Scandinavian Working Papers in Economics

CLTS Working Papers,
Norwegian University of Life Sciences, Centre for Land Tenure Studies

No 6/24: Does War Enhance or Undermine Other-regarding Preferences and Trust?

Stein T. Holden () and Mesfin Tilahun ()
Additional contact information
Stein T. Holden: Centre for Land Tenure Studies, Norwegian University of Life Sciences, Postal: Centre for Land Tenure Studies, Norwegian University of Life Sciences, P.O. Box 5003, NO-1432 Aas, Norway
Mesfin Tilahun: Centre for Land Tenure Studies, Norwegian University of Life Sciences, Postal: Centre for Land Tenure Studies, Norwegian University of Life Sciences, P.O. Box 5003, NO-1432 Aas, Norway

Abstract: Our study investigates how the devastating 2020-2022 Tigray War has affected the social preferences, reciprocity norms, and trust in a large sample of rural young adults in Tigray, Ethiopia, belonging to rural business groups. We rely on field experimental data with standardized incentivized experiments conducted in 2019 and 2023 to categorize subjects into social preference types. We also identify reciprocity norms, generosity, trustworthiness, and trust in in-group and out-group conditions for a large balanced sample (N=1939). The in-group framing is for subjects belonging to the same business group (N=238 business groups). The out-group is an unknown person from another business group in the same district.
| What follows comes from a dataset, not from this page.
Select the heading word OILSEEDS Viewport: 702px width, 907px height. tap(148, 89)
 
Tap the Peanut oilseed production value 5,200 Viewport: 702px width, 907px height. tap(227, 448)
Overall, the war in Tigray has resulted in an erosion of within-community social capital. This erosion of social capital includes weakened reciprocity norms, a reduction in the share of the population that behaves altruistically or egalitarian, and a reduction in generosity, trustworthiness, and trust (reduction of 0.6-0.75 Cohen’s d units) that is strongest among those who behaved altruistically or egalitarian before the war. The same and similar effect sizes are also prevalent within business groups, but within business groups, social capital remains high compared to generalized social capital in the study areas. To a small extent, we find that differential exposure to violence or other war incidents among subjects explains the fairly large changes in social capital that our experiments revealed. This may imply that the war spillover effects overshadow the effects of individual war exposure.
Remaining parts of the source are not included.